On the morning it was announced that the Holy Father had nominated me a cardinal, one of the journalists at the press conference in front of the Christmas crib in St. Patrick’s Cathedral asked if I had ever “wanted to be a cardinal.”
“Yes,” I readily replied. “When I was six years old. I wanted to be Stan Musial!”
Stan, of course, is one of the greatest baseball players ever, to this day the most renowned of my beloved hometown St. Louis Cardinals. He is “the Man.” As a kid, I idolized him.
In fact, one of the most memorable moments in my life came when I was ten. Dad, my brother, Bob, and I had gone to Lambert Airport in St. Louis to meet my grandma, just returning from a vacation up here to New York.
And who do we see walking through the huge terminal? “The Man!” “Dad,” I exclaimed. “Is that Stan?” He was so famous, a first name was all it took.
“It is!” Dad replied. “Go over and say hello.”
Sure enough, Bob and I did.
“Hi Stan,” we blurted out.
“The Man” looked at us. “Whaddaya say, sluggers?”
Never forgotten it.
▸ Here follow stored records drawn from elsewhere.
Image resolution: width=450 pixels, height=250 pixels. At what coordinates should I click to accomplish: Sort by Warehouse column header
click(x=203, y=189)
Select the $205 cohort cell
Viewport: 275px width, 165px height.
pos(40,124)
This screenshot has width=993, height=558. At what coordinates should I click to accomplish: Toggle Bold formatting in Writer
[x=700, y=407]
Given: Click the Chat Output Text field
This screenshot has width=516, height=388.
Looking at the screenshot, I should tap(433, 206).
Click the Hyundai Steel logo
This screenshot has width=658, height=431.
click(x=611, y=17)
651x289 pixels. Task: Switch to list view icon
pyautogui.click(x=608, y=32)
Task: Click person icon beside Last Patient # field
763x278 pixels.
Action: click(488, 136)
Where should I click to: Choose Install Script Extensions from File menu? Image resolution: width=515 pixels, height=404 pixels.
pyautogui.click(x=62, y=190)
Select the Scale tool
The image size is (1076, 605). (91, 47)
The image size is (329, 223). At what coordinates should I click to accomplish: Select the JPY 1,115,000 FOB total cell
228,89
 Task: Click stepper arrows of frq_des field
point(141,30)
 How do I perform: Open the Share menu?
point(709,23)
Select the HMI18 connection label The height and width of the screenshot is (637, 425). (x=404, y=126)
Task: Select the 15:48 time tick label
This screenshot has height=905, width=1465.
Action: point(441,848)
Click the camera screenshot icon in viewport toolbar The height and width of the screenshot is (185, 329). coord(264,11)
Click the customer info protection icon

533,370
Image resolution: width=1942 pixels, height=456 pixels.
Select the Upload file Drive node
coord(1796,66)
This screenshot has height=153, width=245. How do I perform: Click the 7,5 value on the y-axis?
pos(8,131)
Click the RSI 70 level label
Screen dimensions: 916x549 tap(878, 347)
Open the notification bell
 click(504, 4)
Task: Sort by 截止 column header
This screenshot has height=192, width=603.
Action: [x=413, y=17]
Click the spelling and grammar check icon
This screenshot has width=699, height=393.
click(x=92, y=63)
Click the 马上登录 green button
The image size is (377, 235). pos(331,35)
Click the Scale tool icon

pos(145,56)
I was ten foot tall.
Anyway, the biography was enjoyable. I noticed, though, that a reviewer panned it, commenting that it was somewhat “boring,” since Stan’s life, while jam-packed with phenomenal baseball achievements, was free from scandal and controversy!
Alleluia! A great man! A superb athlete! Married seven decades to his beloved Lil; proud father; committed Catholic (he readily admits one of the highpoints of his life was getting to know his fellow Pole, Blessed John Paul II); never missed Sunday Mass; no steroids or drugs; no brawls, enemies, or DUI. Just a gentleman, day-in-day-out reliable, never complaining or demanding; no controversy or foul language.
And one of the best baseball players ever, an inspiration to generations, whose very name stands for integrity, professionalism, loyalty, and championship. If that’s “boring,” bottle it and sell it.
We need more Stan Musials. He makes me proud to be a “cardinal.”